Norwegen: Galdhøpiggen 2.469m

Bestiegen 21.02.2007 solo

 

61° 38' N; 8° 19' E

Auf dem Galdhoppiggen -30°C

Tausende von Touristen und Einheimischen pilgern in den Sommermonaten auf den höchsten Berg Norwegens, den 2.469 Meter hohen Galdhøpiggen. Er liegt im nordwestlichen Teil des Jotunheimen-Nationalparks, nur sechs Kilometer östlich der Sognefjellstraße und fünf Kilometer südwestlich der Juvasshytta. Noch vor einem halben Jahrhundert fiel dem östlich des Visdalen gelegenen Glittertind die Krone des höchsten Gipfels von Nordeuropa zu. Einschließlich Gletschereis wurde der Glittertind im Jahr 1931 auf 2.481 Meter kotiert. Doch fünfzig Jahre später verzeichnete die topographische Karte nur noch 2.472 Meter. Bis heute ist das Eis auf 2.464 Meter abgeschmolzen. Der im Spätsommer oft eisfreie Galdhøppigen mißt ohne Eiskappe 2.469 Meter und ist somit wirklich Nordeuropas höchster Berg.
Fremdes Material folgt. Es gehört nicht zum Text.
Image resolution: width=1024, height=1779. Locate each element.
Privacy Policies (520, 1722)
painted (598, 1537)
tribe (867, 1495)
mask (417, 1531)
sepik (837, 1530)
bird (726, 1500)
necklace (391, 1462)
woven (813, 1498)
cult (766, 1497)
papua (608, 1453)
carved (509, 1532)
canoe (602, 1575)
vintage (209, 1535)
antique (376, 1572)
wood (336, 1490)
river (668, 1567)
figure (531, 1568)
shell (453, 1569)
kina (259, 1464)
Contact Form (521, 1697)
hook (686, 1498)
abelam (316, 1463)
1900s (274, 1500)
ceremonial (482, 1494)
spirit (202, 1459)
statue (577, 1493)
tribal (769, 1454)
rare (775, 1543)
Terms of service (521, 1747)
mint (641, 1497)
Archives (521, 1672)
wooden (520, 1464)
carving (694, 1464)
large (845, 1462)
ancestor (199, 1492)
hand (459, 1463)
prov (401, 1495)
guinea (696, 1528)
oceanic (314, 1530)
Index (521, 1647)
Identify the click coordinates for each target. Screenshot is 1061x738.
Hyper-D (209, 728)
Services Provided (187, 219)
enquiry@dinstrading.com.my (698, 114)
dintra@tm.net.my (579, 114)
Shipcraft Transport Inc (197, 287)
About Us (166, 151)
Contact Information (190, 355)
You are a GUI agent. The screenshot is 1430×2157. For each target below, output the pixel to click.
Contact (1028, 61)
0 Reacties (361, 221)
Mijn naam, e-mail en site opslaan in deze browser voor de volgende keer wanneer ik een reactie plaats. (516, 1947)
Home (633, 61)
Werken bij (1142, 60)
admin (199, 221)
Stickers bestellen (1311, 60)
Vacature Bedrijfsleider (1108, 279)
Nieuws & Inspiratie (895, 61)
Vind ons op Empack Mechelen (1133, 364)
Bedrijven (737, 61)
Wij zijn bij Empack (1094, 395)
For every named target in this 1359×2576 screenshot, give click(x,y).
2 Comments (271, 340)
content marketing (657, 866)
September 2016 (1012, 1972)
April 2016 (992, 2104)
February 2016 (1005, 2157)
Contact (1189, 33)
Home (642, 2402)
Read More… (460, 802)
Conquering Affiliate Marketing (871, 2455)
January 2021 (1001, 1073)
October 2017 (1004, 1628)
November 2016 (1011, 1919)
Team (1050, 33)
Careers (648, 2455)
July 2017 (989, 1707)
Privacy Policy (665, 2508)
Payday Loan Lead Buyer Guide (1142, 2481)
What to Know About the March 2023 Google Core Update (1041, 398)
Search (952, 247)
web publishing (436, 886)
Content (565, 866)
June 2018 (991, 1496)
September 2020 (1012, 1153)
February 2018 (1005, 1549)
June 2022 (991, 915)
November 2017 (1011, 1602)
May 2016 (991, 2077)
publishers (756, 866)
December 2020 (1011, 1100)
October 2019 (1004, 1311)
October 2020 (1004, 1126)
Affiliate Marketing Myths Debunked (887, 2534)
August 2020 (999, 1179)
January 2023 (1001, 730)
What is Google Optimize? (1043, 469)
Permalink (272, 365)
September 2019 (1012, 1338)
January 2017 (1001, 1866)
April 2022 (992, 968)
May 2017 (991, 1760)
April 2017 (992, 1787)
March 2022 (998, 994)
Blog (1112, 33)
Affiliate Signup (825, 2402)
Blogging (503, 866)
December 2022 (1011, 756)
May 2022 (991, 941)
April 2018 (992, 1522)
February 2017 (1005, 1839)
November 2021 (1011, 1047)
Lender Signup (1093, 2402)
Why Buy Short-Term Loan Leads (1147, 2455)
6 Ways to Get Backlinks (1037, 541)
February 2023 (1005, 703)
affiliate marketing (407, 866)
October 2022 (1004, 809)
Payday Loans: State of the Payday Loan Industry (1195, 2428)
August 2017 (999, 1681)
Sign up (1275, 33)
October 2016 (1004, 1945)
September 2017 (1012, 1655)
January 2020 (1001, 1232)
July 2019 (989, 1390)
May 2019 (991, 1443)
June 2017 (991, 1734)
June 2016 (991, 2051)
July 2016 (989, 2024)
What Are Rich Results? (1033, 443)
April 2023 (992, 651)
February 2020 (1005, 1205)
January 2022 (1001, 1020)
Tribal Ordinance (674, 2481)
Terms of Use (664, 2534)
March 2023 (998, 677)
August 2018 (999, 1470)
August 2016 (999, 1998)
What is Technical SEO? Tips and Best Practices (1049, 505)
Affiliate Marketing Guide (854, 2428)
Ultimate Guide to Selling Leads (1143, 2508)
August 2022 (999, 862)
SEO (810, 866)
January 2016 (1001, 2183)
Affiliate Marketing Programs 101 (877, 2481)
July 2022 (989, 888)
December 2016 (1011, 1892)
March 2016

Auf zwei Routen kann man den Galdhøpiggen im Sommer relativ unschwierig begehen:

  • Vom Berghotel Spiterstulen schlängelt sich die am häufigsten begangene Route auf
    einem markierten Steig 1400 Höhenmeter und fünf Kilometer aufwärts.
  • Von der Juvasshytta aus, die über eine unbefestigte, mautpflichtige Straße zu
    erreichen ist, sind nur 600 Höhenmeter zu überwinden. Die Tour führt über den
    Styggebreen und den in diesem Gletscher fußenden Galdhøpiggen-Nordsporn. Der
    Nachteil dieser Route ist, daß sie nicht allein begangen werden kann, wegen der
    gewaltigen Spalten des Styggebreen, des 'grausigen' Gletschers, die bis zum
    Spätsommer von oft trügerischen Schneebrücken bedeckt sind. Die letzten 120
    Meter erfolgen ohne Gipfelsicht über den Piggbreen (Stachelgletscher), der
    zwischen Galdhøpiggen und Keilhaus Topp in den Styggebreen fließt. Unvermittelt
    tauchen dann der Gipfel und die Gipfelhütte auf.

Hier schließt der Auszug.